2. Unlike other modified A-frames, there is plenty of room at the head and foot.
3. Having poles on the inside is not a problem IMHO and as other have observed allow you to adjust the tension from within the tent.
4. The ventilation is superb. The combination of short fly+high bathtub floor+huge volume+high vents does wonders for condensation management.
5. The wedge or awning option is highly recommended. It allows views/ventilation and dry ingress/egress during the rain. I got the wedge which is a little zipper crazy (and the zipper catches a lot). If I had to do it again, I would get the awning to save 2 ounces and $30. I do not use an awning pole — it's a snap to set up the wedge with a stick!
Note that when comparing the weight to Tarptent options you need to add the weight for the stakes… that puts the basic Solong at ~28 oz and wedge at ~30 oz. This puts it between the Stratospire (32 oz) and Notch (26 oz). I'd love to see a head-to-head comparison of the Solong with these tents.Dec 12, 2011 at 7:03 am #1811152
"…Would love to know what you have learned about working with cuben, but don't expect you to give away the store anytime soon. Maybe if I work real hard, I can come up with some ideas you can use, and post them here."
Sam, You want to know what I have learned about working with cuben? To be perfectly honest – I hate it! There I've told the whole world now. Cuben tents take about twice as long as silnylon tents to make, I use contact cement to glue/bond areas, it stinks, it takes a long time to dry – all this adds so much time to the production. It takes a lot more care when sewing as it doesn't want to go through the folders nicely. I make the tape that I use for seam sealing – this takes time, and then I have to tape each seam as they are sewn.
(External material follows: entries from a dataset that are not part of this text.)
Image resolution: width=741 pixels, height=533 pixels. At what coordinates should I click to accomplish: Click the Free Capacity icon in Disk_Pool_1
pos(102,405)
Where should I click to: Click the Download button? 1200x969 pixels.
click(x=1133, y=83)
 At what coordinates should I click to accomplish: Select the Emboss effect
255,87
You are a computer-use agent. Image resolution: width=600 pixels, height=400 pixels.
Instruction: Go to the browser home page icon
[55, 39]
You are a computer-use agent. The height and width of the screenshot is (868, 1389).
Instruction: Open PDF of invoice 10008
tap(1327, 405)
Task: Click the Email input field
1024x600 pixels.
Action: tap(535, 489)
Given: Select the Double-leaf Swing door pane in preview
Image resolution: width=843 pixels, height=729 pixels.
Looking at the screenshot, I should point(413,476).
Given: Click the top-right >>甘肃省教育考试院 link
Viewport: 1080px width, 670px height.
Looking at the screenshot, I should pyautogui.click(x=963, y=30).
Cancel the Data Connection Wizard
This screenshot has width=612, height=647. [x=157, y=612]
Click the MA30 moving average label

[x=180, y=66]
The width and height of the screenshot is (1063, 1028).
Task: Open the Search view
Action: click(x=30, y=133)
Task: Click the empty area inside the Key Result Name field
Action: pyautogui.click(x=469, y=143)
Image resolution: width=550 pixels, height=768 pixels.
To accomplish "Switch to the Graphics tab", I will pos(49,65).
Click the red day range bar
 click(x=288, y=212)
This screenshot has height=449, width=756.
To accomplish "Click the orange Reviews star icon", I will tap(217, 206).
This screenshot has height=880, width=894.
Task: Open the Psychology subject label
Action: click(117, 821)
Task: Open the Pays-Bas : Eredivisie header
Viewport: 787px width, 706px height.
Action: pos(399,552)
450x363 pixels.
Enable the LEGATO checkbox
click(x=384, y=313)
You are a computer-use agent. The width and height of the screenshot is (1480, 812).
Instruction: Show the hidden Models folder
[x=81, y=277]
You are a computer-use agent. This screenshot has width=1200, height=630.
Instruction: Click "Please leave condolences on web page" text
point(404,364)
So cuben tents are truly a hand crafted tent, which is why they cost so much (aside fromt he fact that the fabric is so expensive)
I keep promising myself that I'm going to quit offering cuben fiber as an option, but of course, I don't follow through with my threat.
Judy – LightHeart GearDec 12, 2011 at 7:07 am #1811155
This may be the wrong 'thread' to ask this , but since it's somewhat about cuben fiber I'll ask all of you here for your opinion. I use a very light weight cuben for the top of the tents, I'm considering going up to a slightly heavier but much more durable grade of cuben – this might add a couple of ounces to the tent, but would make it a tougher tent (and it would make it cooperate in sewing a little bit better).
So what do you think, for the price I charge for cuben tents, which is considerable, would adding on a couple of ounces to get a more durable tent work, or would you rather have the lighter tent?
Judy – LightHeart GearDec 12, 2011 at 7:13 am #1811161
Hi Duane….I sent you a pm….
steveDec 12, 2011 at 7:16 am #1811162
Well, I'm a bit of a heretic, but it wouldn't matter to me either way. A couple of extra ounces wouldn't stop me from buying it, but it also seems durable enough for my use.Dec 12, 2011 at 12:47 pm #1811289
If/when I get one of your cuben tents, Judy, I would personally prefer the more durable fabric in exchange for a couple ounces. Just my take. Something that high-end should last a long time.
Quick question about the wedge/awning options: If you get the non-zip option (just "awning"), does that preclude any ability to setup the tent in an awning-less configuration? For bad storms / high winds etc. Or, is there still some way to batten down the hatches?Dec 12, 2011 at 1:10 pm #1811296
Yes, you can put the Awning into 'Storm Mode". There are 3 tie out loops near the tip – one on the tip, and another one about 18 inches down each side from the tip. all you have to do is remove the awning pole (don't pull up the stake the line is on) hook the 3 loops together on a carabiner (now supplied with the tent) and tighten the line with the line lock at the tip.
If you look at the website under the solo awning, you will see some pictures of this – the blue tent shows a close up of the 3 loops on the carabiner, and the orange tent shows how it looks closed up – it's the same exact concept for the SoLong 6.